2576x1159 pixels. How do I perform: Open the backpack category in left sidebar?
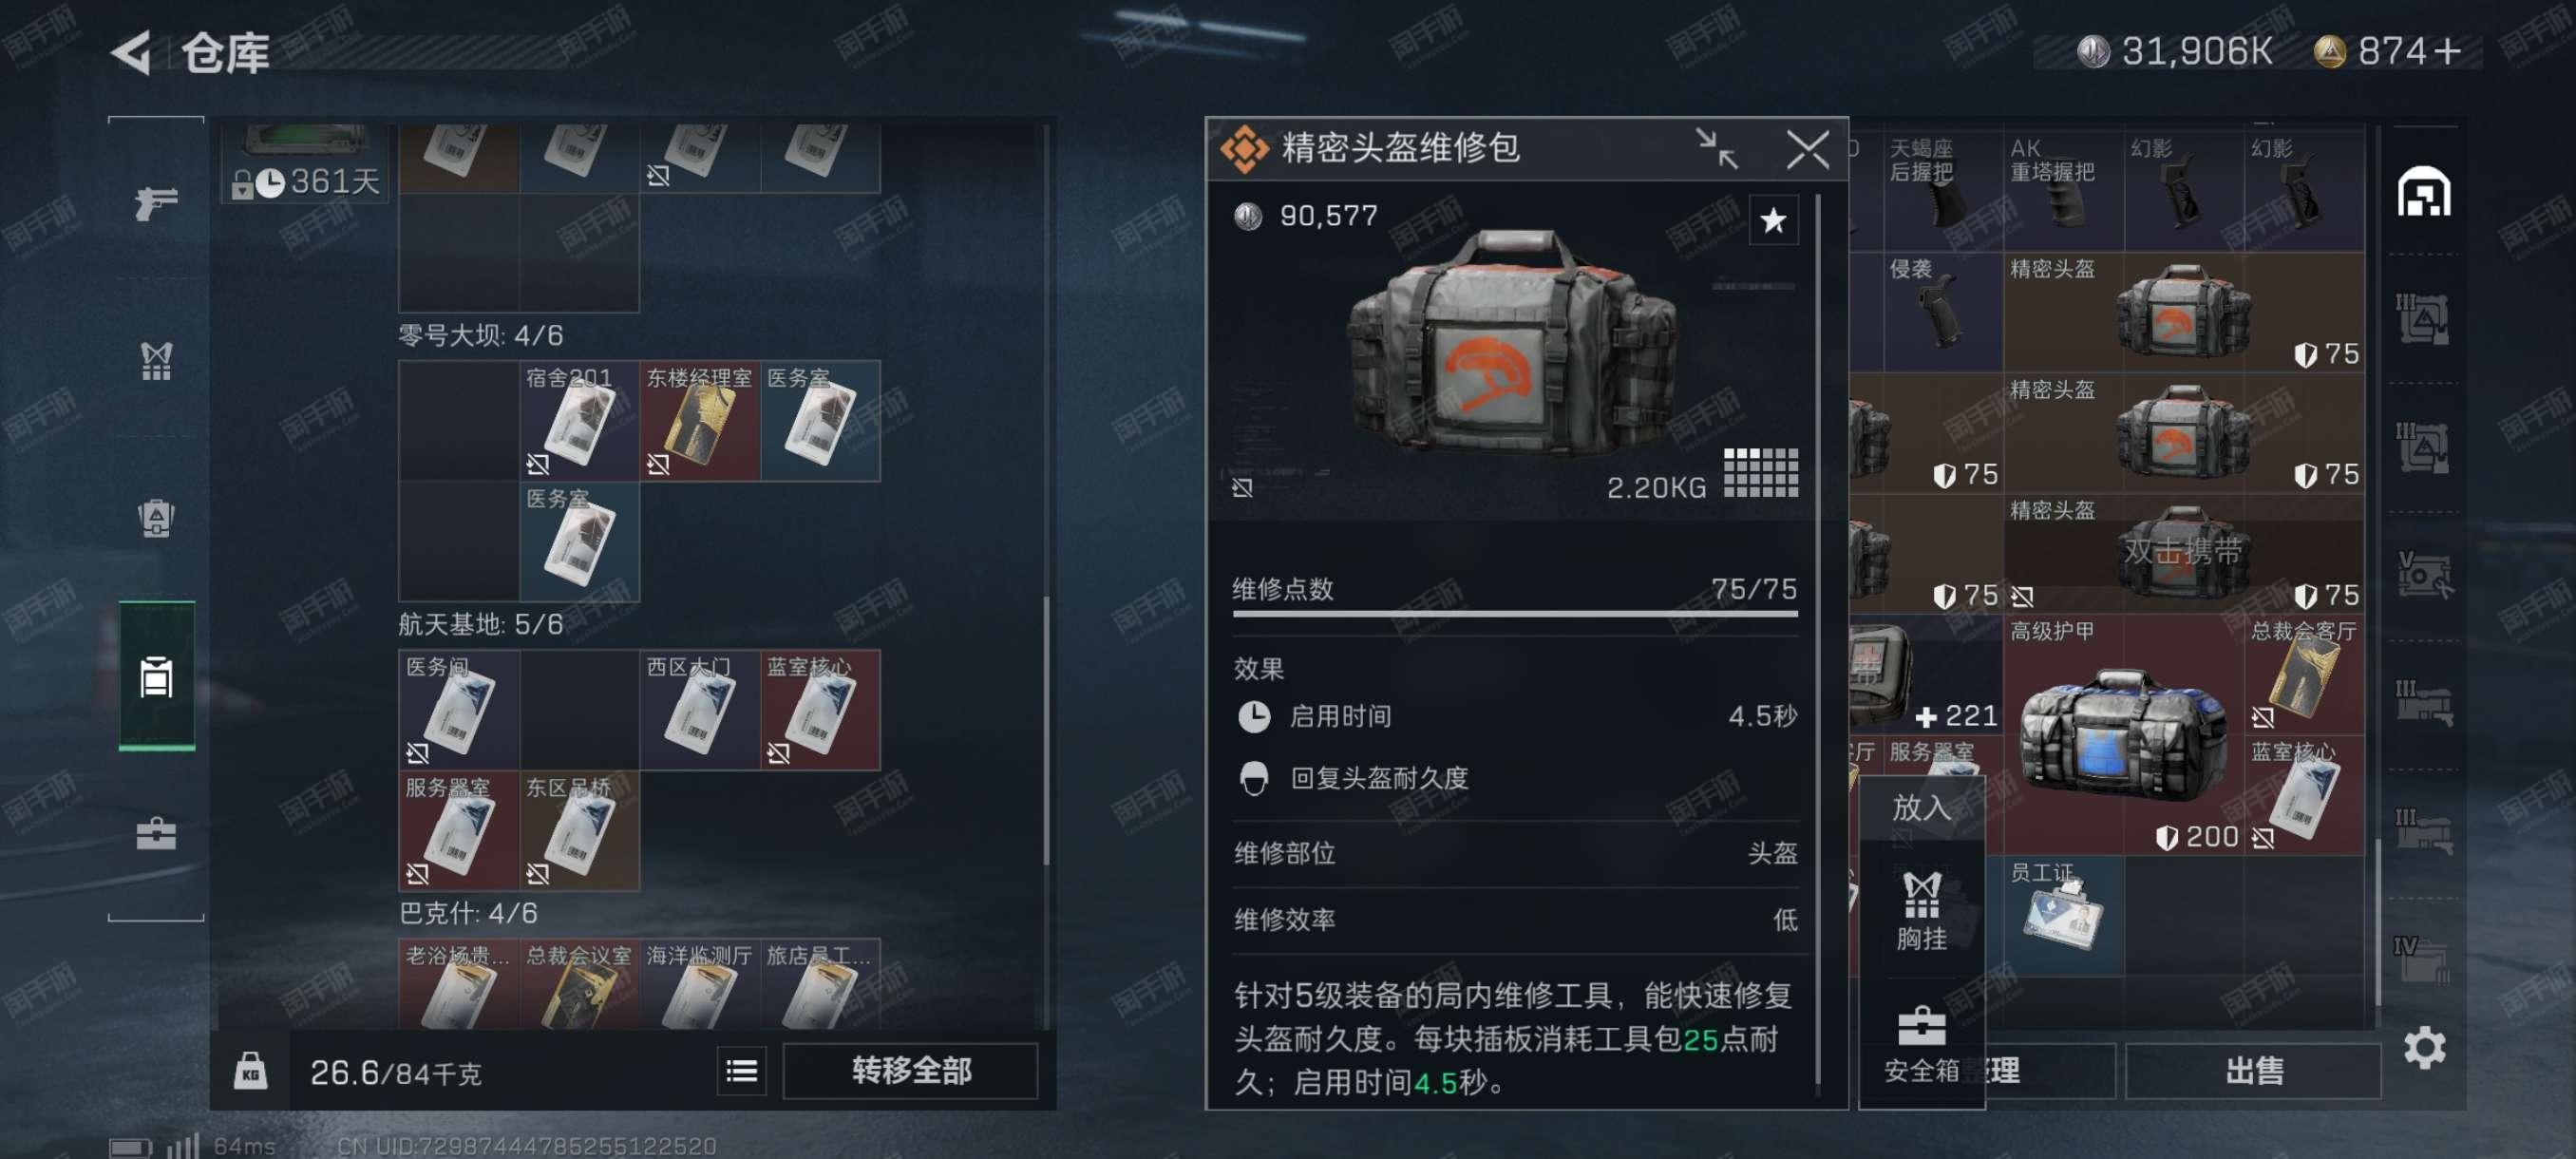coord(156,518)
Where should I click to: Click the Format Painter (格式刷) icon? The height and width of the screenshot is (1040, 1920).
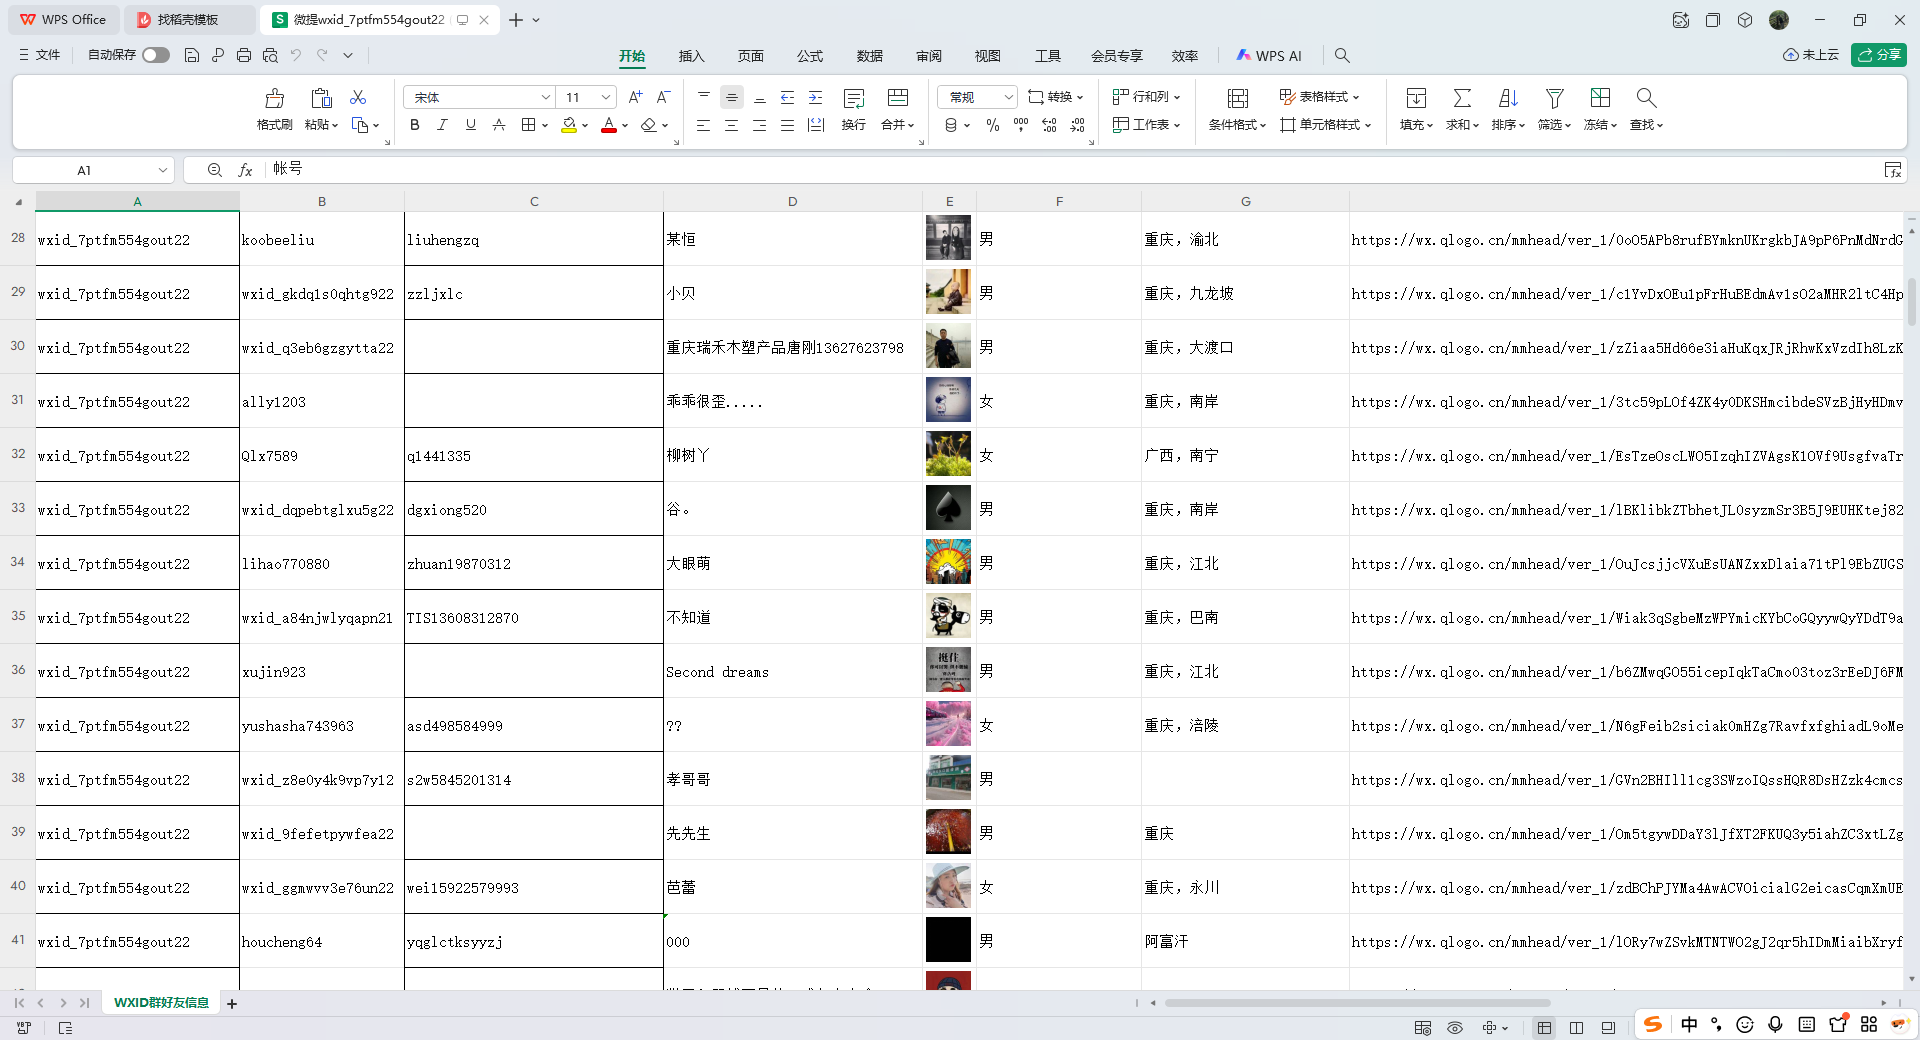tap(274, 98)
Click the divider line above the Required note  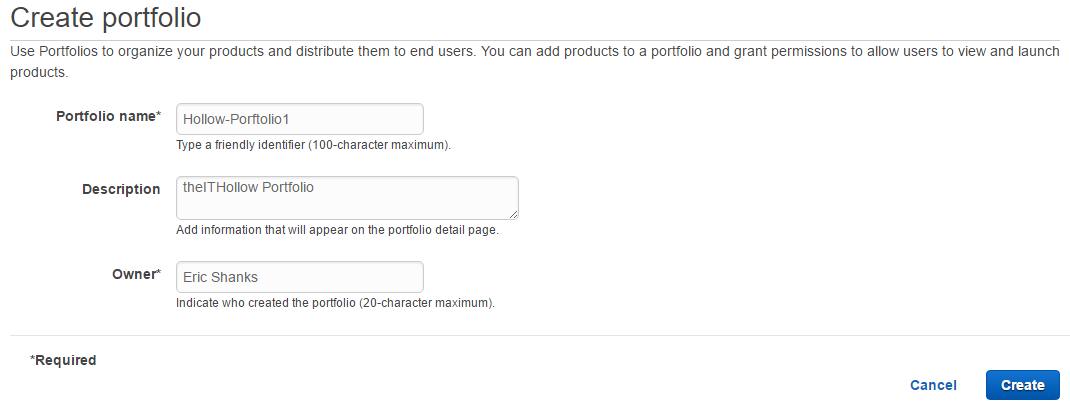coord(535,335)
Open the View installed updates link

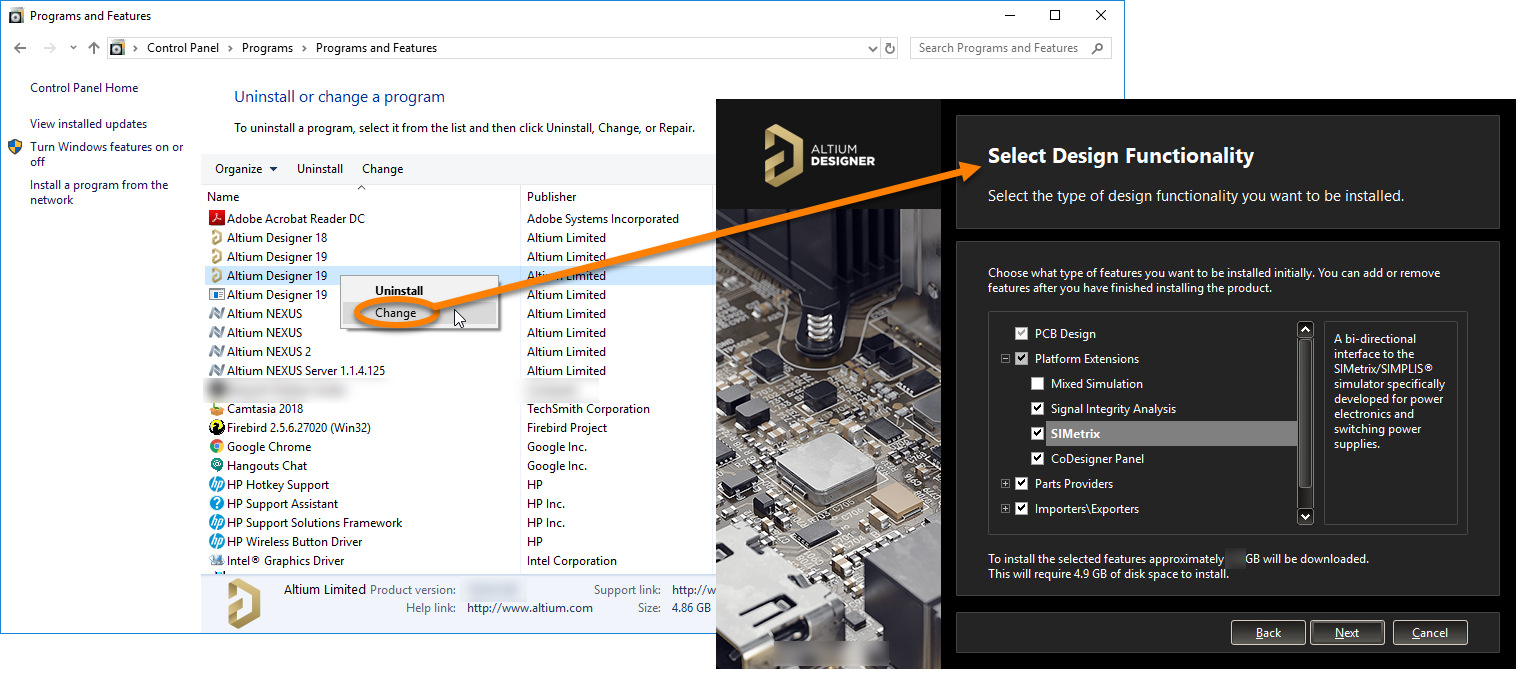click(x=88, y=124)
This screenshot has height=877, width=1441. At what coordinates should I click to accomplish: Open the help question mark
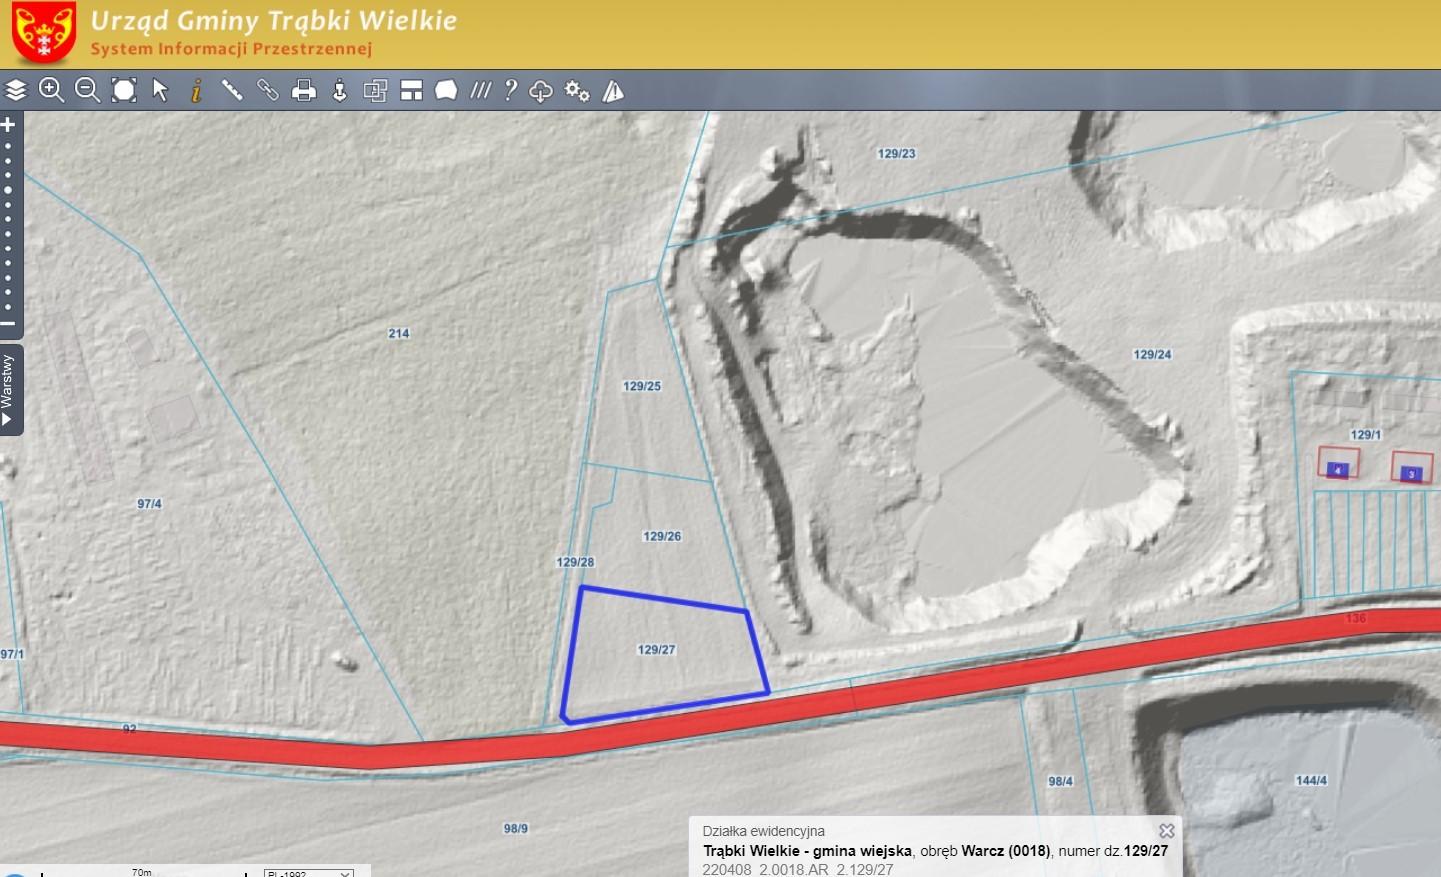pos(511,90)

- - - - - - -

Please copy exactly the lines from the one containing "This screenshot has" through the last line of the records, both ends included, and leave out any pictures.

## Solution for this problem
This screenshot has height=877, width=1441. At what coordinates should I click to accomplish: Open the help question mark
pos(511,90)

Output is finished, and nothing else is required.